Но вот начинается запись. То, что происходит сейчас, не умещается в голове. Ведь уже в воздухе носится, что война проиграна и конец её близок. К столу подходит Петька - голубоглазый двадцатидвухлетний парень с ещё по-детски пухлыми губами. Он общий любимец, славный, добрый мальчишка. Офицер с радушной улыбкой протягивает ему пачку сигарет и дружески хлопает по плечу. Петька тоже улыбается и пожимает протянутую руку.
Хочется крикнуть: "Что ты делаешь? Остановись!" Но крикнуть этого некому и нельзя. К тому же поднимается незримая стена отчуждения.
Какую же ты делаешь ошибку! Ведь войны осталось совсем немного, а тебя потом, после победы, если не останешься на Западе, навечно отправят в лагерь. Латышей из того легиона подержали лет двенадцать в лагерях и отпустили, а тебя не отпустят никогда.
Подходит Михаил, стройный поджарый брюнет лет 30 с тяжелым злым взглядом. Он уже был в РОА, но или дезертировал, или был за что-то разжалован и отправлен в шахту, а теперь вербуется снова. Подходит ещё кто-то, один или двое.
Что же такое русский народ? Ведь чуть не до последних дней войны вы вербовались на немецкую службу, и вербовались до 800 000 человек, почти до миллиона? Были, конечно, и у других народов люди, добровольно потянувшие солдатскую лямку на немецкой службе. Были усташи-югославы, были бельгийские фашисты, была голубая испанская дивизия. Но все они были люди, убеждённые в необходимости борьбы против коммунизма. А ты, Петька, имел ли такие убеждения? Думаю, что нет. По крайней мере, насколько я тебя знал, убеждений за тобой не водилось. Так зачем же вы это сделали? Боюсь ответить, но думаю, что многими это сделано от равнодушия своей души и характера. Образно говоря - просто так. Как и многое из того, что мы делаем.
Глава 12.
Перед рассветом
Пока солнце взойдет, роса глаза выест.
Работа в бригаде по подготовке и забутовке лавы по сравнению с добычей угля имеет кое-какие достоинства, но зато и большой минус, который я не сразу заметил. В ней нет сменности, и она только ночная. Немцам это не так страшно, они отсыпаются у себя дома. У нас же обстановка иная: в казарме всегда шумно, и поспать днем удается совсем немного. Сначала еще было терпимо, а потом совсем не стало сна. Это, пожалуй, похуже недоедания бессонница изнуряет сильнее.
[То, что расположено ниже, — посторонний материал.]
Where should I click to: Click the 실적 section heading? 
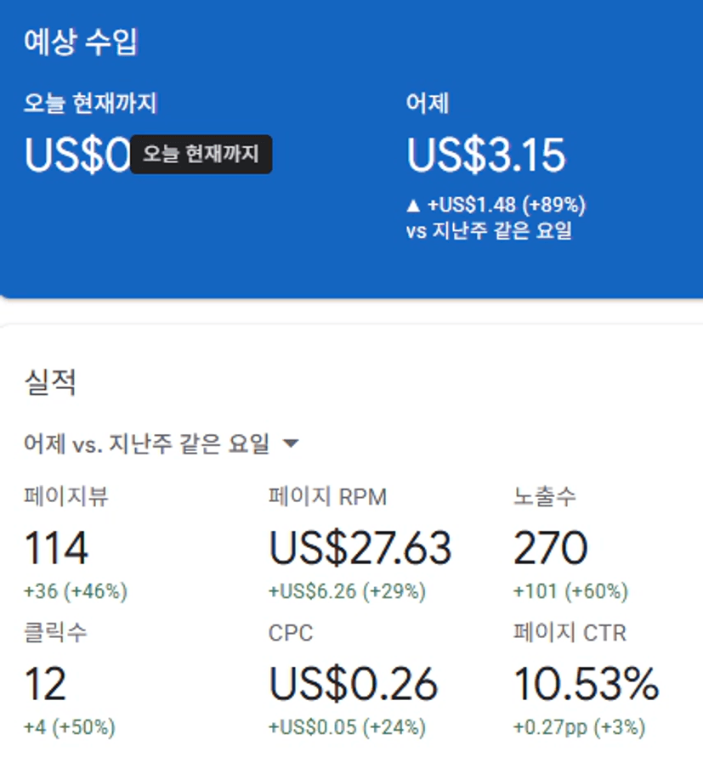50,383
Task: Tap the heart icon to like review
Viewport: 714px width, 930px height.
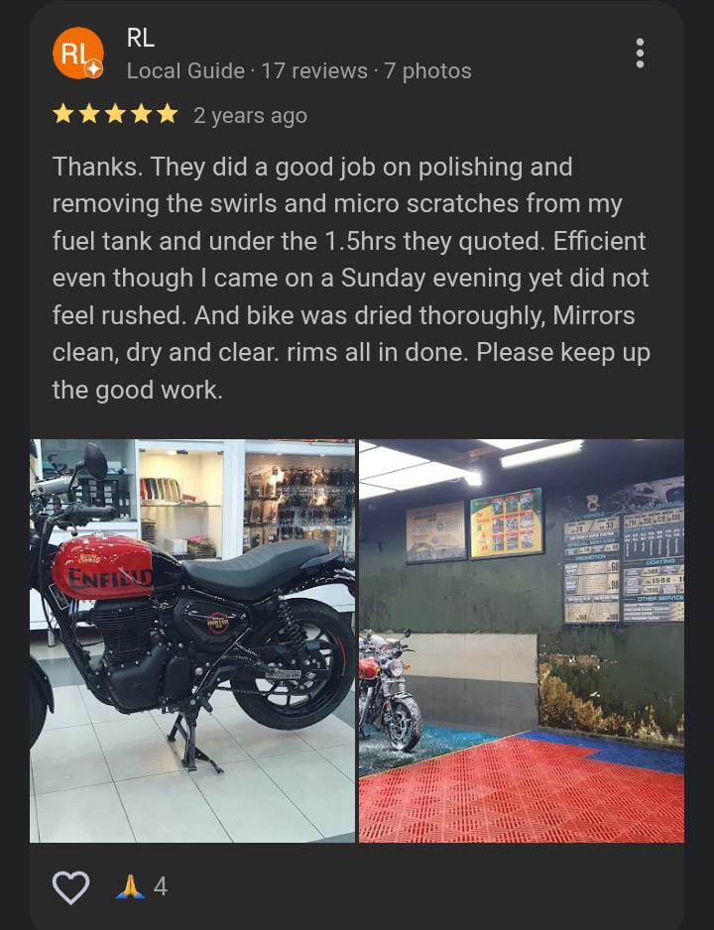Action: point(71,887)
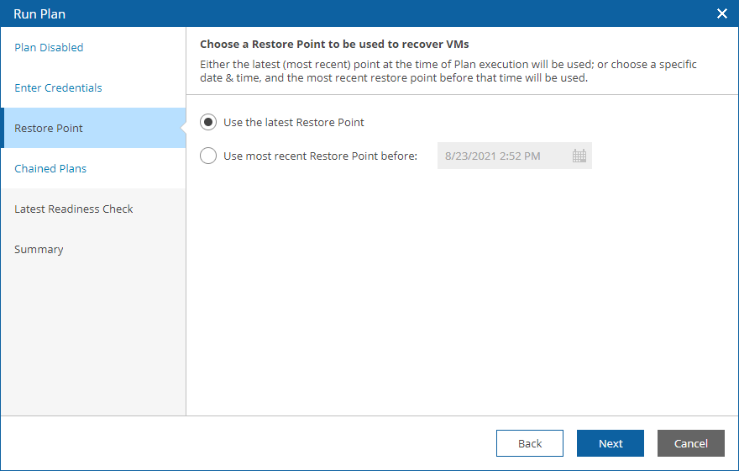The width and height of the screenshot is (739, 471).
Task: Click the Back button
Action: [530, 443]
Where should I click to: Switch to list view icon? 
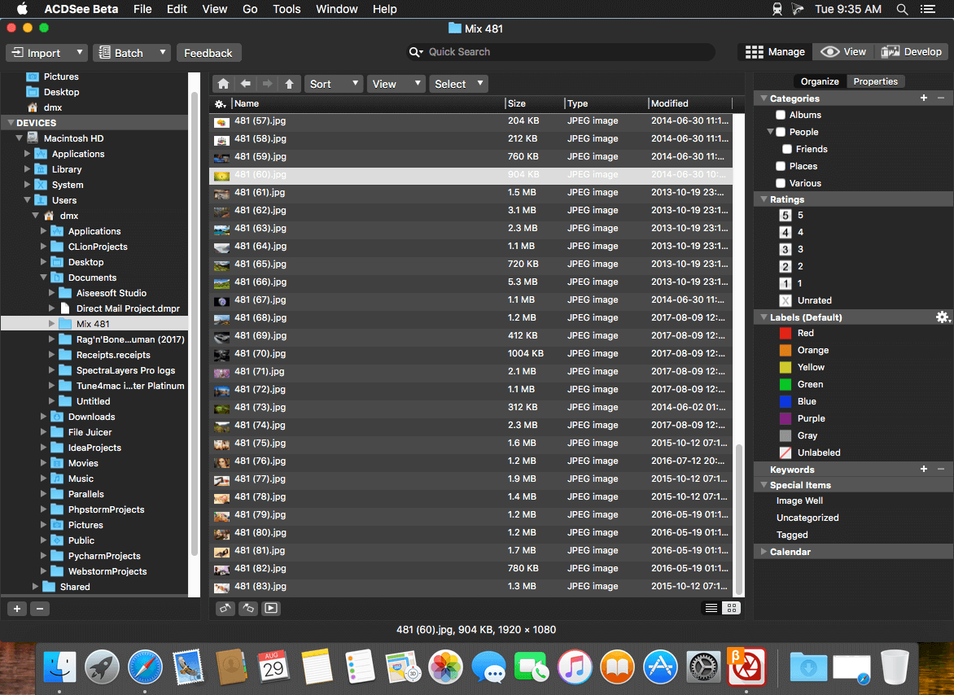pyautogui.click(x=711, y=608)
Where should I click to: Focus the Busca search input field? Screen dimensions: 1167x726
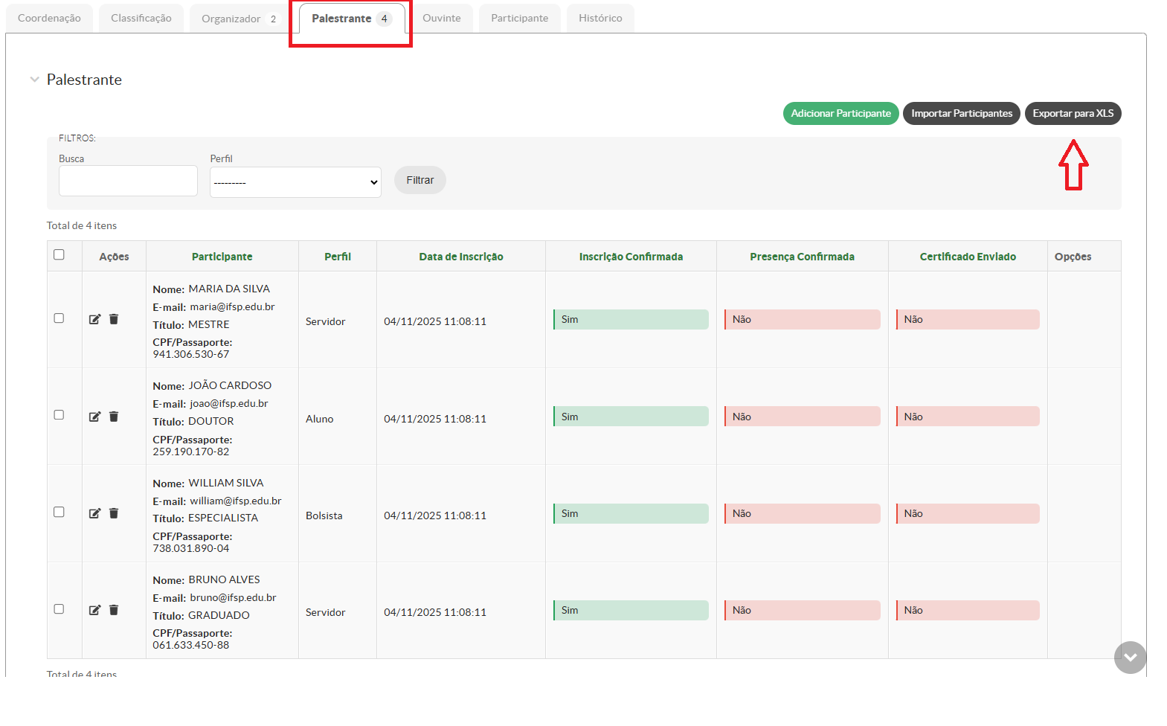(x=128, y=181)
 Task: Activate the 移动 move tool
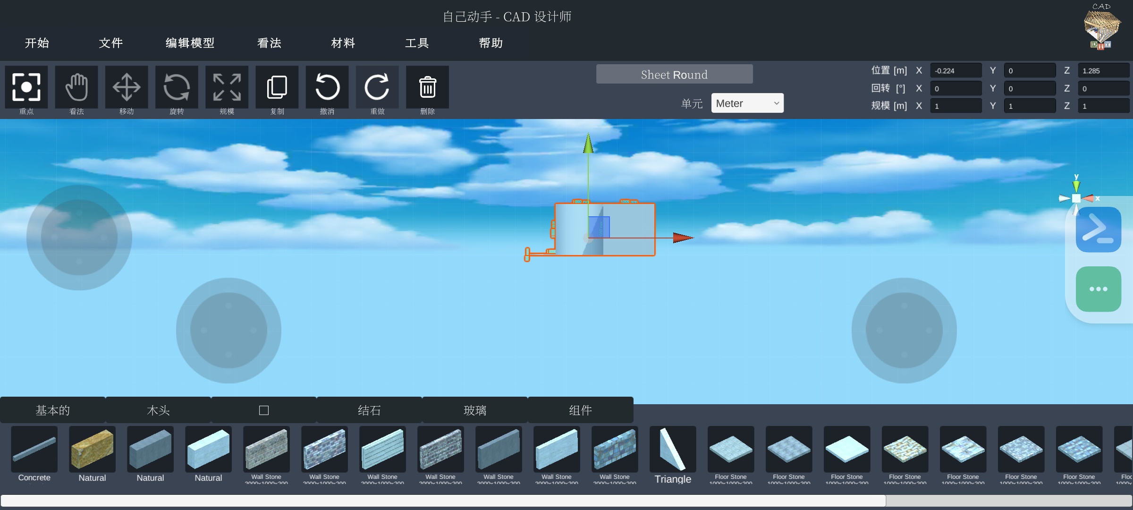pos(127,87)
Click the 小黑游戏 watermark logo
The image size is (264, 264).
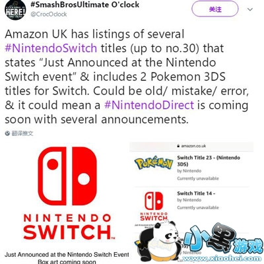(x=222, y=242)
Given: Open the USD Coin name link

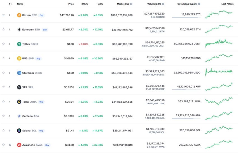Looking at the screenshot, I should (28, 73).
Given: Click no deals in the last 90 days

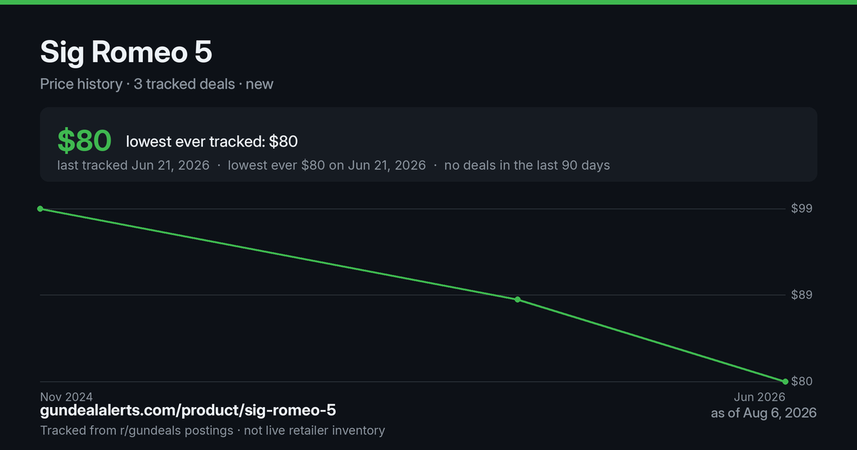Looking at the screenshot, I should coord(527,165).
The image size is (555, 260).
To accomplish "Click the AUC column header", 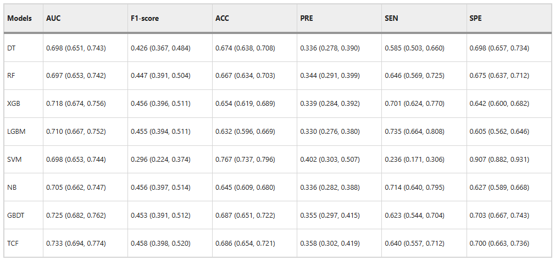I will click(53, 18).
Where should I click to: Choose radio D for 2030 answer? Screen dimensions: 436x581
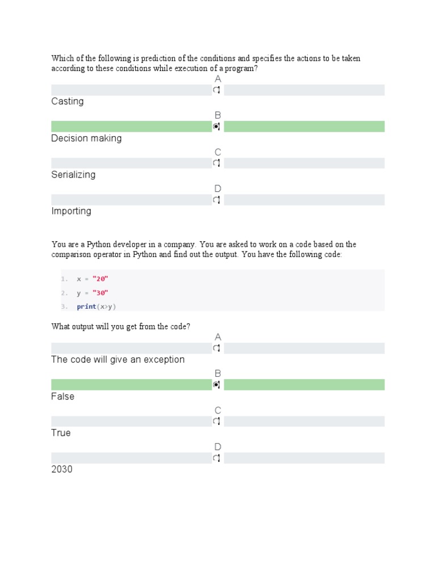(x=216, y=458)
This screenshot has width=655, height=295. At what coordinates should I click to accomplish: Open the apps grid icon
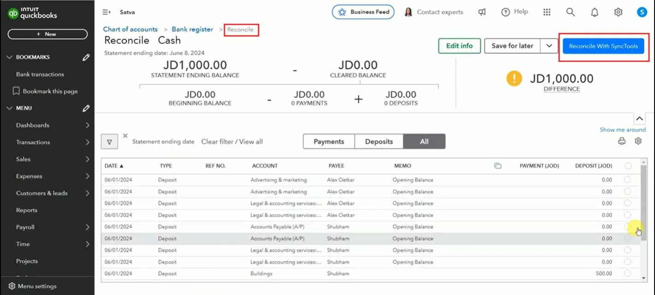click(x=547, y=12)
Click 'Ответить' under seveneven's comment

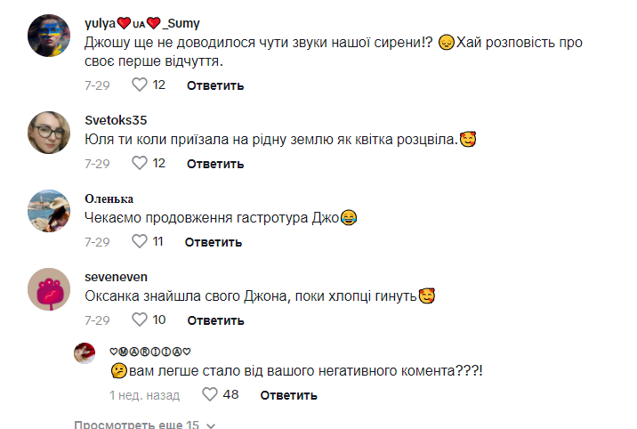(x=215, y=320)
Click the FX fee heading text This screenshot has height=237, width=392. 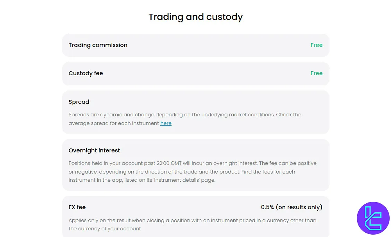[77, 207]
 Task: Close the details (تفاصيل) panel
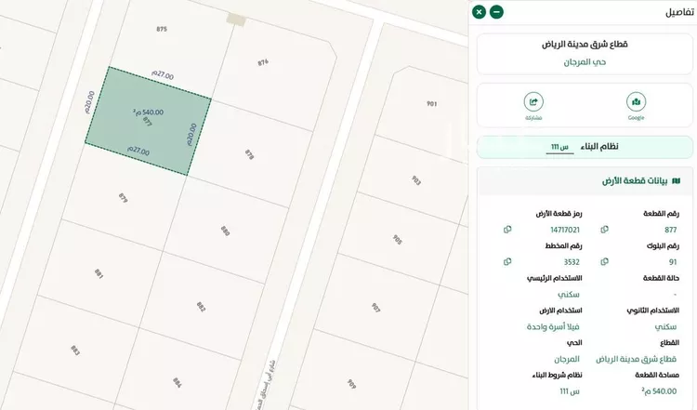(x=479, y=12)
Должно быть, поэтому ночники болеют и мрут чаще. Стал и я, как здесь говорят, "доходить", но не физически - мышцы у меня теперь стальные, - а как-то внутренне опускаться. К чему это вело, я знал, но выхода не видел. Смерть опять зашагала рядом.
Появился еще один грозный признак - вши. Чтобы знать, что это такое, нужно почувствовать их самому. Живут они только на истощенном человеке, когда нет подкожного жира. Кровососущие органы у них короткие, и если есть подкожный жир, то до сосудов им не добраться. Об этом говорится и в литературе, но есть у вшей еще одно странное и таинственное свойство. Они массами приходят и беспричинно уходят в зависимости от самочувствия человека. Когда он погибает, впадает в прострацию или в отчаяние, вши покрывают его сплошным шевелящимся ковром. Этого в литературе нет, потому что литератор, сам никогда не кормивший вшей, заметить этого не мог.
И вот из этого, как мне показалось, безвыходного положения мой организм или моя судьба сами нашли выход, хотя голова выхода не видела. Возвращаясь со смены, как раз в новогоднюю ночь, я почувствовал жжение в стопе. На вторые сутки нога болела уже сильно, а на третьи я едва приковылял в казарму. О причине хромоты меня спросил наш известный ловкач Ваня по прозвищу Прокурор. Когда я разулся и показал покрасневшую и сильно опухшую стопу, Прокурор обозвал меня дураком и поставил диагноз: шахтерский карбункул. По его словам, с таким наглядным заболеванием безусловно освобождают от работы; здесь это считается лучше всякого туберкулеза.